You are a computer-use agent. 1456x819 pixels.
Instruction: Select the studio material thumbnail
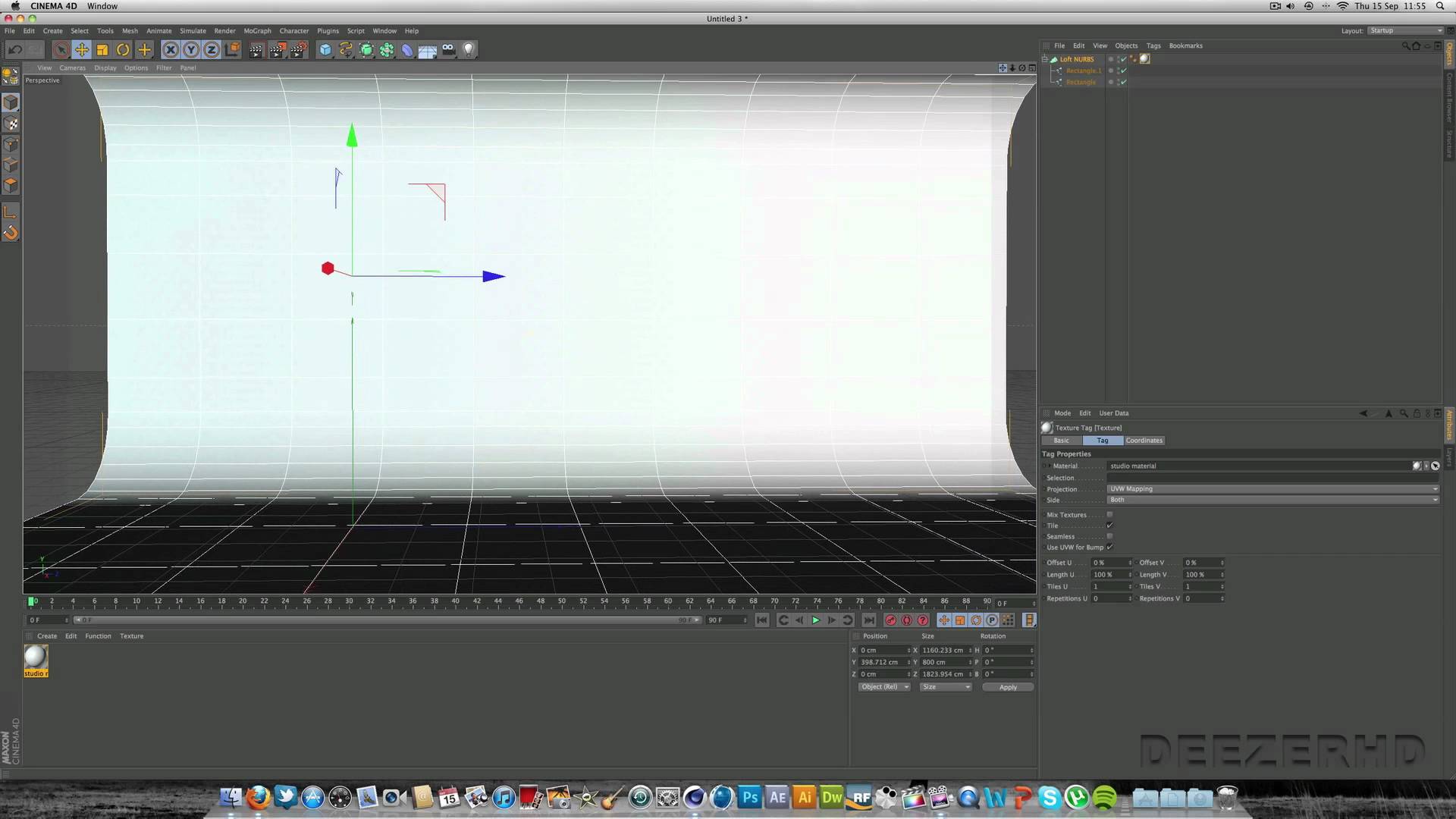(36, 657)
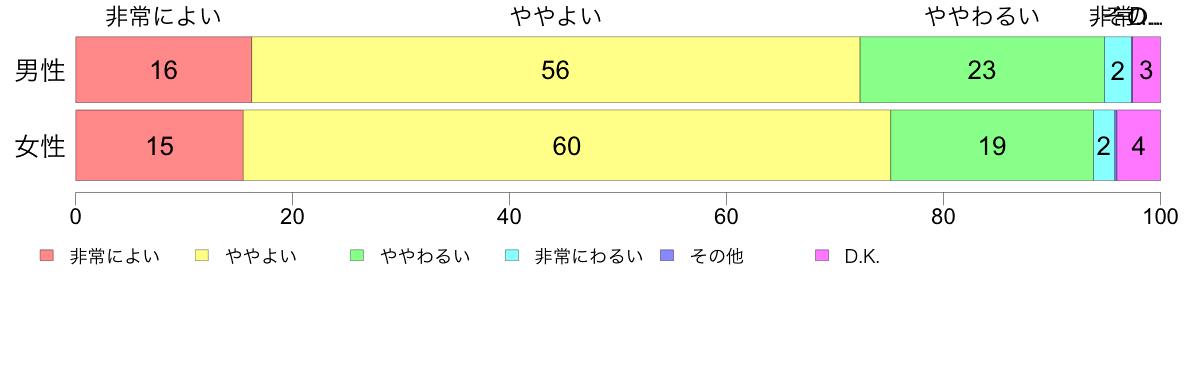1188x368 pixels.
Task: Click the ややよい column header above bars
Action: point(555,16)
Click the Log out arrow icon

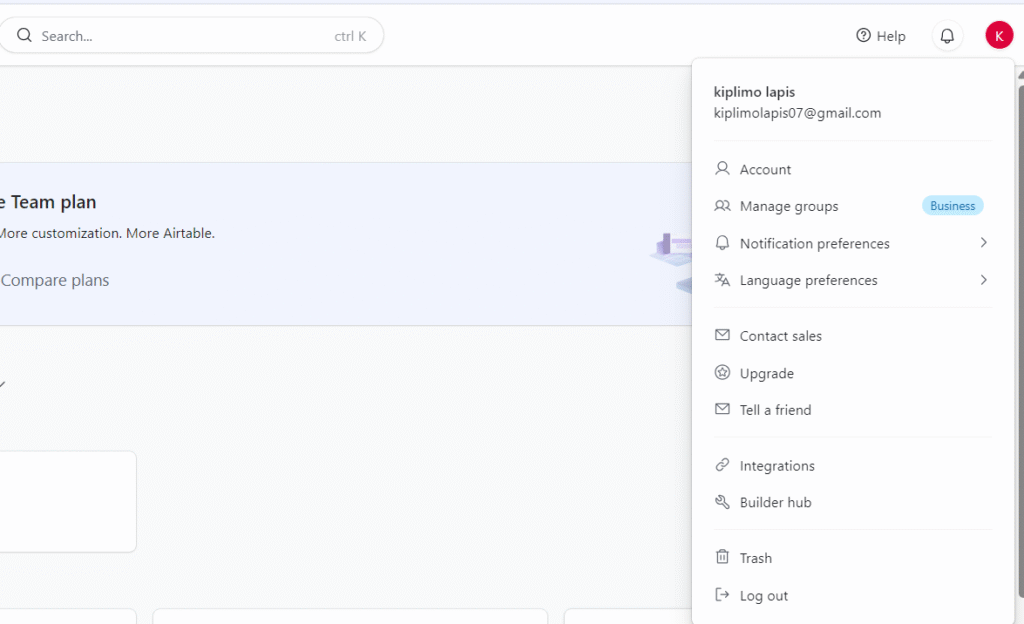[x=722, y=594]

* * *

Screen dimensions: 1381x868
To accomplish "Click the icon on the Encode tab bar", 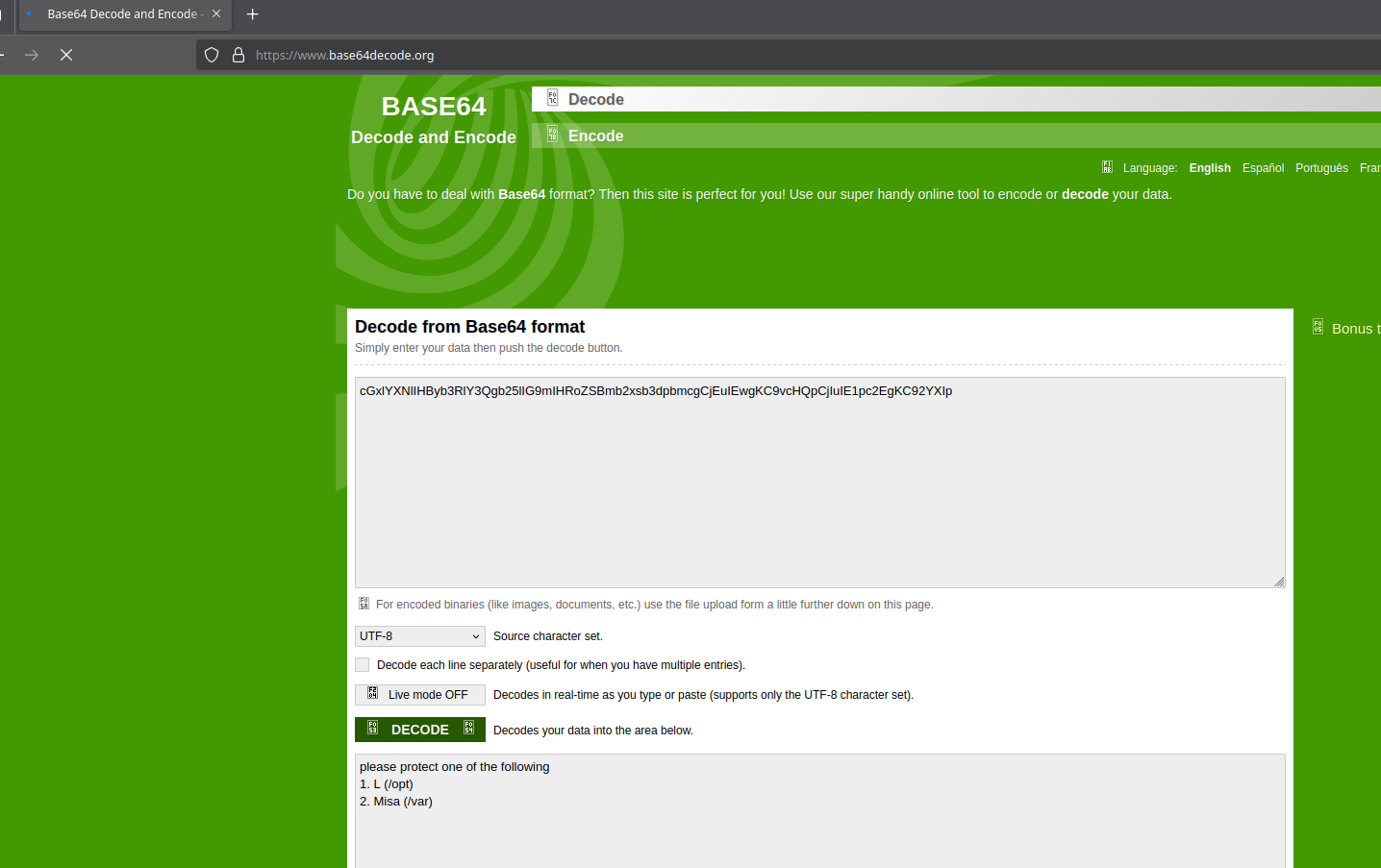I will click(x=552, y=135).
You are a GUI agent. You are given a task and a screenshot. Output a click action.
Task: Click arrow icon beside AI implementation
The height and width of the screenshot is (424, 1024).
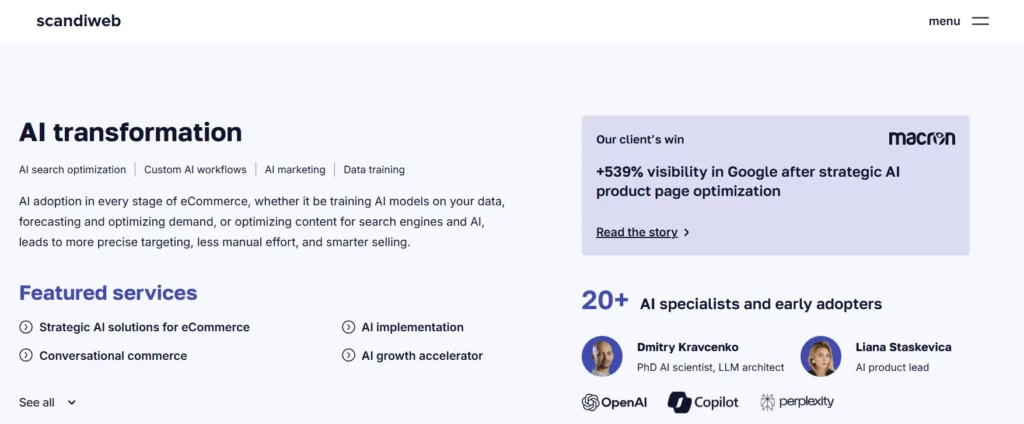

The request: Copy the records word for word, from the line containing "You are a computer-use" through the line containing "[x=722, y=594]", inclusive, and omit the pictures from your answer.

Answer to this problem:
You are a computer-use agent. 1456x819 pixels.
Instruction: Select the studio material thumbnail
(36, 657)
1188x368 pixels.
Task: Click the ややよい column header above bars
Action: point(555,16)
Click the Log out arrow icon

[x=722, y=594]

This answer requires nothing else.